* **Task instructions**
Transcribe all of the rows below verbatim, line for line.

..............................

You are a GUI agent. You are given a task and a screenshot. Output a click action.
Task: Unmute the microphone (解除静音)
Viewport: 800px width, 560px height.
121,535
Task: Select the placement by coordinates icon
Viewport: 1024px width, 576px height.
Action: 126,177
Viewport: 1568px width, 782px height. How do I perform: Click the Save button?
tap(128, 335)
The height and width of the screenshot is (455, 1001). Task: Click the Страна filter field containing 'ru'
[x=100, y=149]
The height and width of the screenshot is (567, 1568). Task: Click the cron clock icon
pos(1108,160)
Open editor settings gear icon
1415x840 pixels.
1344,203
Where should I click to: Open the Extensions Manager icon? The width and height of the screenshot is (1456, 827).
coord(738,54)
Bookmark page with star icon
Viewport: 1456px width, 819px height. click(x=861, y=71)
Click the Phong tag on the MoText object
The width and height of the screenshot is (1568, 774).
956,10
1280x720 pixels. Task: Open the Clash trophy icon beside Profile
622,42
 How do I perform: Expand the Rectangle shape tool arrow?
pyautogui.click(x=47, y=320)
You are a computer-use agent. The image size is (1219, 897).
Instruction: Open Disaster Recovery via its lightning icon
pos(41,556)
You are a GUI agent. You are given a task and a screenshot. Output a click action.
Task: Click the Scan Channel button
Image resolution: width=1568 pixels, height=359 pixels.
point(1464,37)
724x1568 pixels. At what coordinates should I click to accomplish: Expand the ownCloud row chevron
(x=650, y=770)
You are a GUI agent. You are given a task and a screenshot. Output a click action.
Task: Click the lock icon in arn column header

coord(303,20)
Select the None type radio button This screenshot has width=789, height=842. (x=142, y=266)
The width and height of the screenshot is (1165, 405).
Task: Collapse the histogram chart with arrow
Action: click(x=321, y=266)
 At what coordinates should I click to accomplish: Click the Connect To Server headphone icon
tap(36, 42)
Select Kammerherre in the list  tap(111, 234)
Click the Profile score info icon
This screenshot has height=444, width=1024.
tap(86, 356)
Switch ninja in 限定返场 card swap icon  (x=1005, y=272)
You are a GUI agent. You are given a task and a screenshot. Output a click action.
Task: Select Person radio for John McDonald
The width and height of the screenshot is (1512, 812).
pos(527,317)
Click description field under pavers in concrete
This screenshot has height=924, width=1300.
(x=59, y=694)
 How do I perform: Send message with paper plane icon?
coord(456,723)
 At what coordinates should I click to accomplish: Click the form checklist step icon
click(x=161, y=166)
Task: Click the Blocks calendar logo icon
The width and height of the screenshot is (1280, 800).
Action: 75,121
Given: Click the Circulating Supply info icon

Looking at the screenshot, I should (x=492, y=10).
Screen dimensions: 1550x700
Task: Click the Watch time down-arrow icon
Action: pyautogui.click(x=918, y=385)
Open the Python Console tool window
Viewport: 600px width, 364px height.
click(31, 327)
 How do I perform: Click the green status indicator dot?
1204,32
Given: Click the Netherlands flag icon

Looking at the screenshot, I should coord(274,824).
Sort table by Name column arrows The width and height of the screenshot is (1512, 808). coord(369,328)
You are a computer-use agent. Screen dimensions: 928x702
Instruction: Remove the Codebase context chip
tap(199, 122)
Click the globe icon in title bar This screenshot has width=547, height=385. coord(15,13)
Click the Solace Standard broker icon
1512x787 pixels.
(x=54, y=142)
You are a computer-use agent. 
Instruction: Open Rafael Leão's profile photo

..............................

* **Complete response**
You are a GUI agent. You are given a task and a screenshot. Output a click action.
Task: Unmute the microphone (解除静音)
Viewport: 800px width, 560px height.
121,535
Task: Select the placement by coordinates icon
Viewport: 1024px width, 576px height.
Action: 126,177
Viewport: 1568px width, 782px height. How do I perform: Click the Save button?
tap(128, 335)
The height and width of the screenshot is (455, 1001). Task: Click the Страна filter field containing 'ru'
[x=100, y=149]
The height and width of the screenshot is (567, 1568). Task: Click the cron clock icon
pos(1108,160)
Open editor settings gear icon
1415x840 pixels.
1344,203
Where should I click to: Open the Extensions Manager icon? The width and height of the screenshot is (1456, 827).
coord(738,54)
Bookmark page with star icon
Viewport: 1456px width, 819px height. click(x=861, y=71)
Click the Phong tag on the MoText object
The width and height of the screenshot is (1568, 774).
956,10
1280x720 pixels. Task: Open the Clash trophy icon beside Profile
622,42
 How do I perform: Expand the Rectangle shape tool arrow?
pyautogui.click(x=47, y=320)
You are a computer-use agent. The image size is (1219, 897).
Instruction: Open Disaster Recovery via its lightning icon
pos(41,556)
You are a GUI agent. You are given a task and a screenshot. Output a click action.
Task: Click the Scan Channel button
Image resolution: width=1568 pixels, height=359 pixels.
point(1464,37)
724x1568 pixels. At what coordinates should I click to accomplish: Expand the ownCloud row chevron
(x=650, y=770)
You are a GUI agent. You are given a task and a screenshot. Output a click action.
Task: Click the lock icon in arn column header

coord(303,20)
Select the None type radio button This screenshot has width=789, height=842. (x=142, y=266)
The width and height of the screenshot is (1165, 405).
Task: Collapse the histogram chart with arrow
Action: click(x=321, y=266)
 At what coordinates should I click to accomplish: Click the Connect To Server headphone icon
tap(36, 42)
Select Kammerherre in the list  tap(111, 234)
Click the Profile score info icon
This screenshot has height=444, width=1024.
tap(86, 356)
Switch ninja in 限定返场 card swap icon  (x=1005, y=272)
You are a GUI agent. You are given a task and a screenshot. Output a click action.
Task: Select Person radio for John McDonald
The width and height of the screenshot is (1512, 812).
pos(527,317)
Click description field under pavers in concrete
This screenshot has height=924, width=1300.
(x=59, y=694)
 How do I perform: Send message with paper plane icon?
coord(456,723)
 At what coordinates should I click to accomplish: Click the form checklist step icon
click(x=161, y=166)
Task: Click the Blocks calendar logo icon
The width and height of the screenshot is (1280, 800).
Action: 75,121
Given: Click the Circulating Supply info icon

Looking at the screenshot, I should (x=492, y=10).
Screen dimensions: 1550x700
Task: Click the Watch time down-arrow icon
Action: pyautogui.click(x=918, y=385)
Open the Python Console tool window
Viewport: 600px width, 364px height.
click(31, 327)
 How do I perform: Click the green status indicator dot?
1204,32
Given: Click the Netherlands flag icon

Looking at the screenshot, I should coord(274,824).
Sort table by Name column arrows The width and height of the screenshot is (1512, 808). coord(369,328)
You are a computer-use agent. Screen dimensions: 928x702
Instruction: Remove the Codebase context chip
tap(199, 122)
Click the globe icon in title bar This screenshot has width=547, height=385. coord(15,13)
Click the Solace Standard broker icon
1512x787 pixels.
(x=54, y=142)
You are a computer-use agent. 
Instruction: Open Rafael Leão's profile photo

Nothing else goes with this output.